Reproduce the records word for word, from the first line through the line that contains "Image resolution: width=904", including that line. Omit the pictures from your answer.
___ Record set
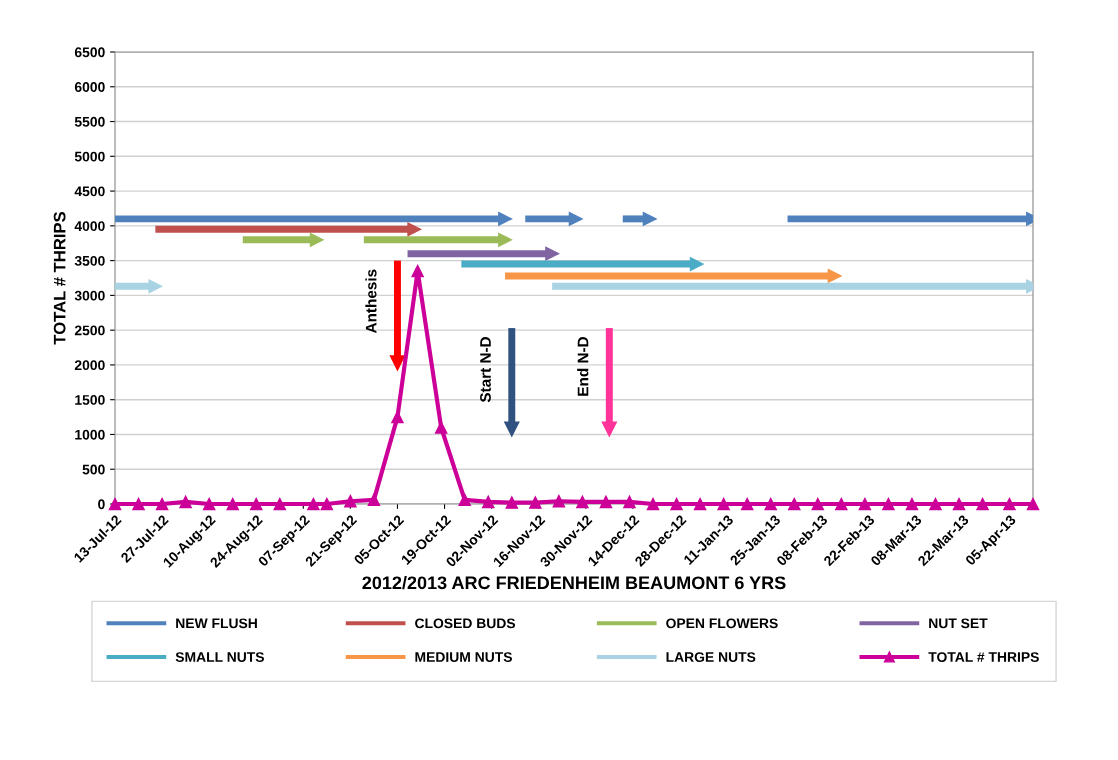 This screenshot has height=760, width=1118. I want to click on y-tick-label: 0, so click(102, 504).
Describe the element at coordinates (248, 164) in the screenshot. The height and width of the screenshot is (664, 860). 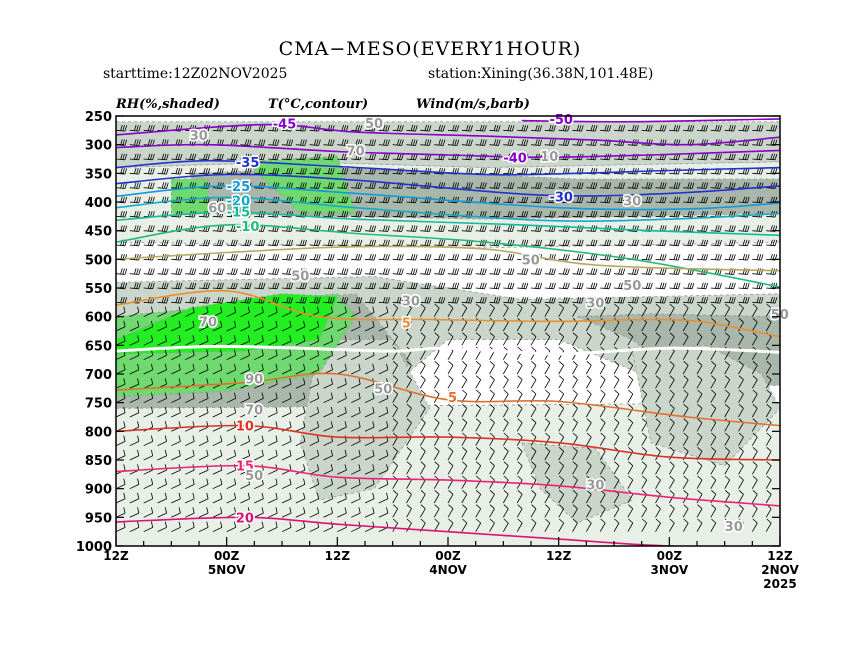
I see `temperature-label: -35` at that location.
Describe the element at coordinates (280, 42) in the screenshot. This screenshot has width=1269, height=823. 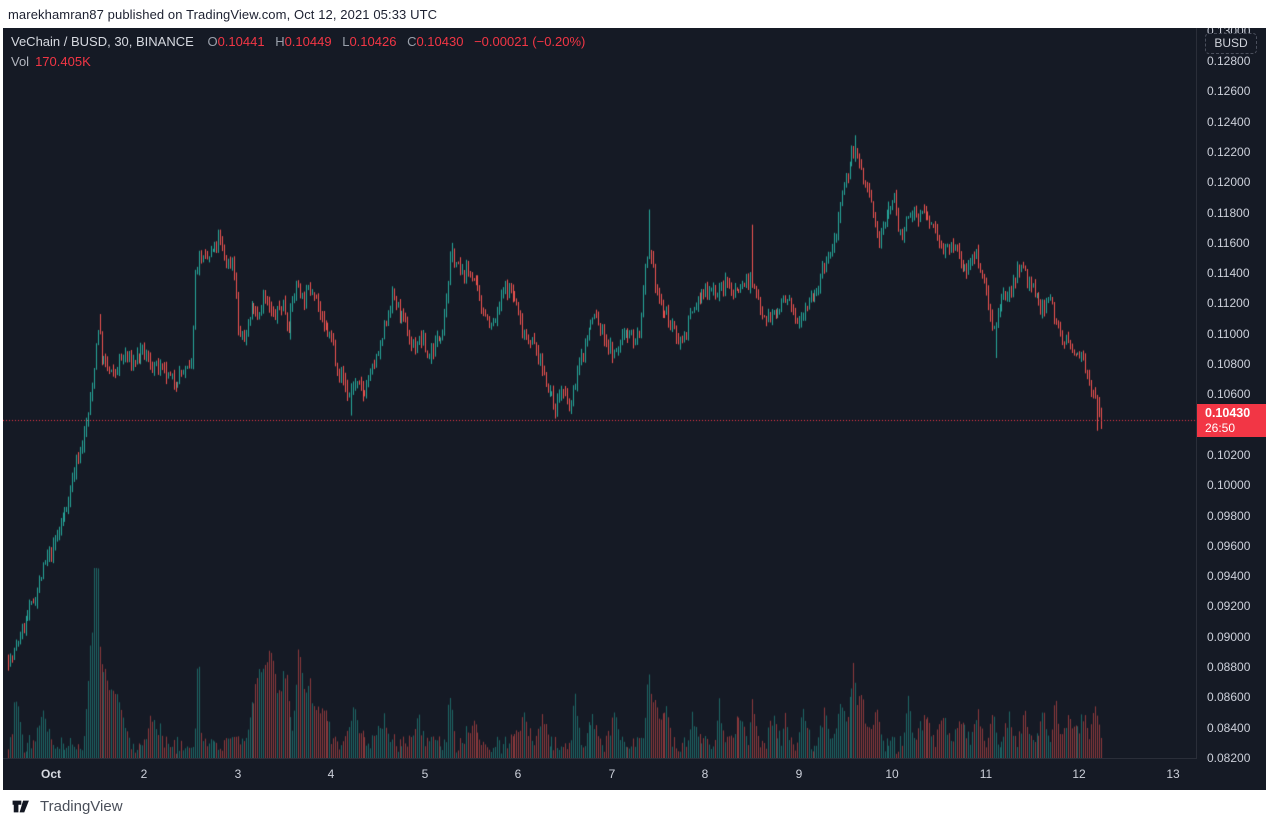
I see `high-label: H` at that location.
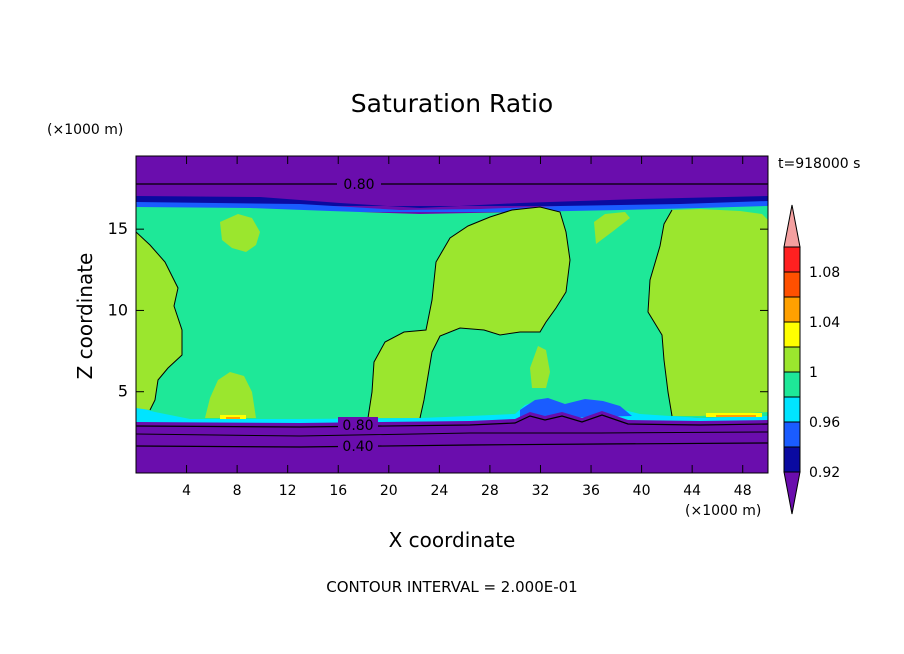 Image resolution: width=904 pixels, height=654 pixels. I want to click on contour-line-central, so click(469, 312).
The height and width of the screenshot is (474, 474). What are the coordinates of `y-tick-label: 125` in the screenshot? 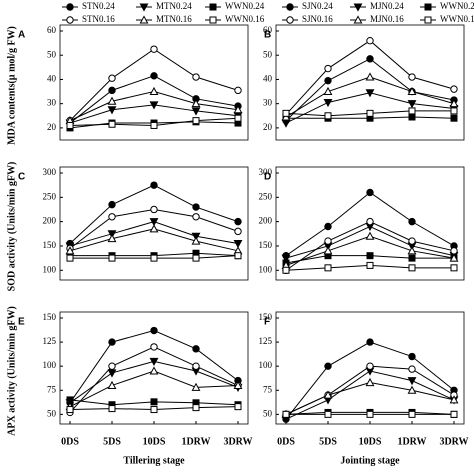 It's located at (266, 341).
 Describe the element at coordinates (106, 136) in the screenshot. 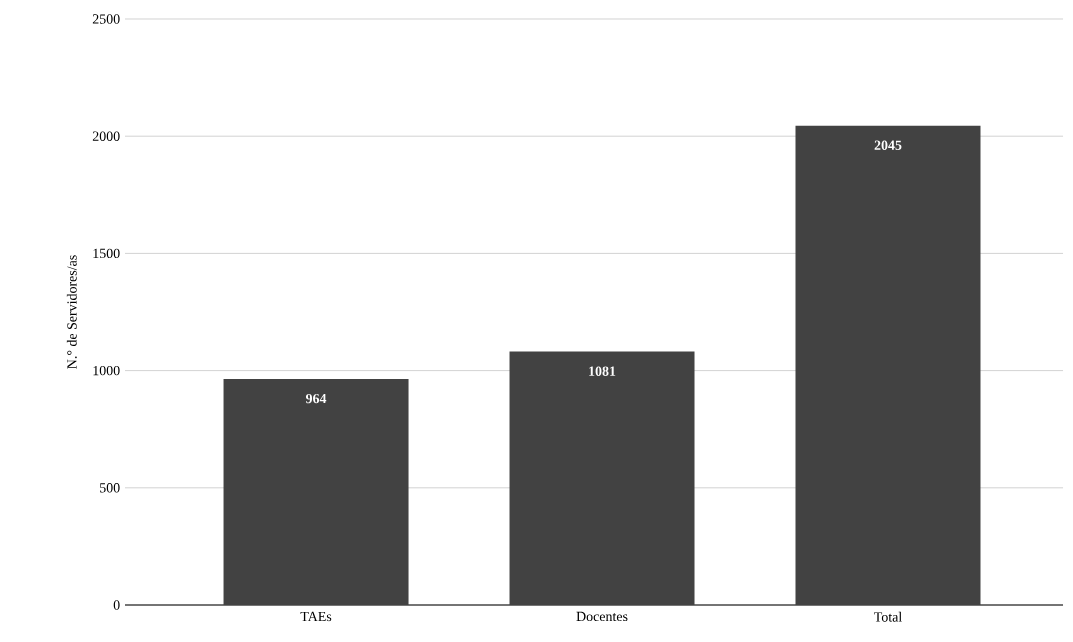

I see `y-tick-label: 2000` at that location.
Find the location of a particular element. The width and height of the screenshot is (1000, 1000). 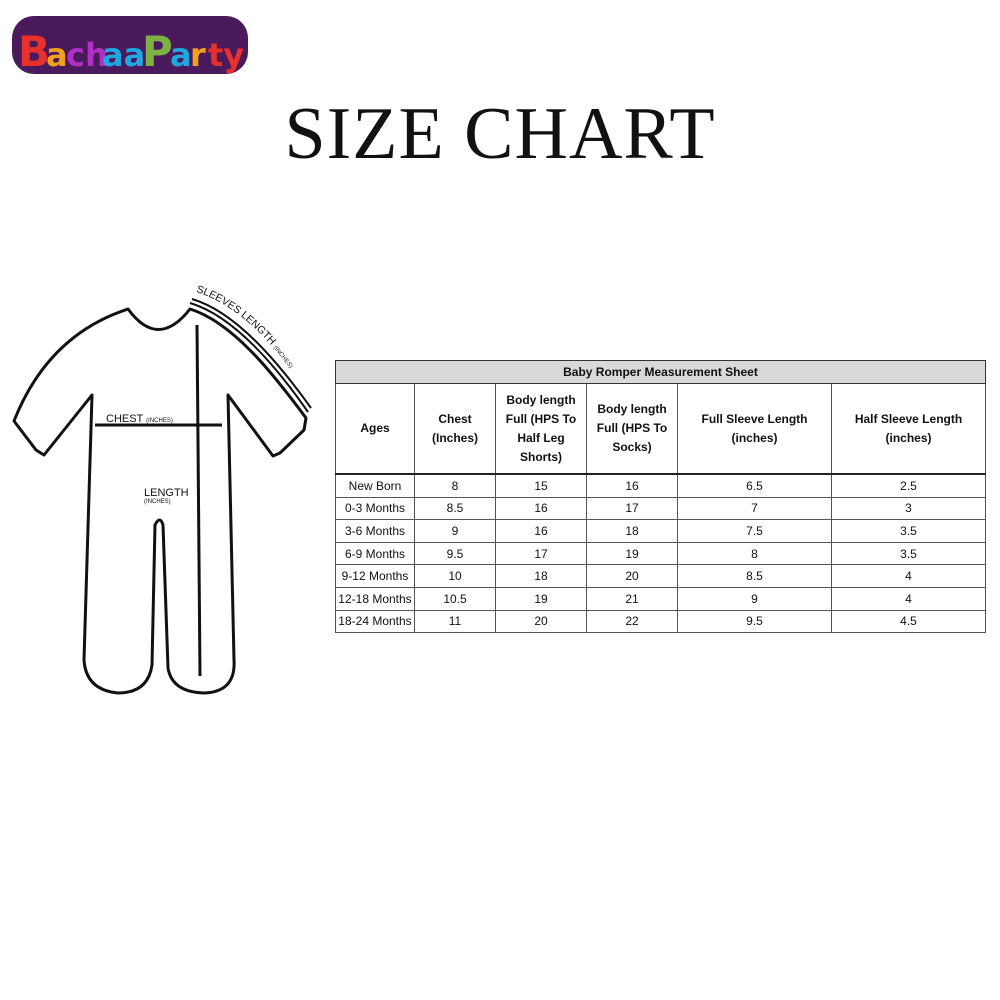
______
> [Response below]
 This screenshot has height=760, width=1118. I want to click on y-tick-label: 0, so click(102, 504).
Describe the element at coordinates (248, 164) in the screenshot. The height and width of the screenshot is (664, 860). 
I see `temperature-label: -35` at that location.
Describe the element at coordinates (280, 42) in the screenshot. This screenshot has width=1269, height=823. 
I see `high-label: H` at that location.
 Image resolution: width=904 pixels, height=654 pixels. I want to click on contour-line-central, so click(469, 312).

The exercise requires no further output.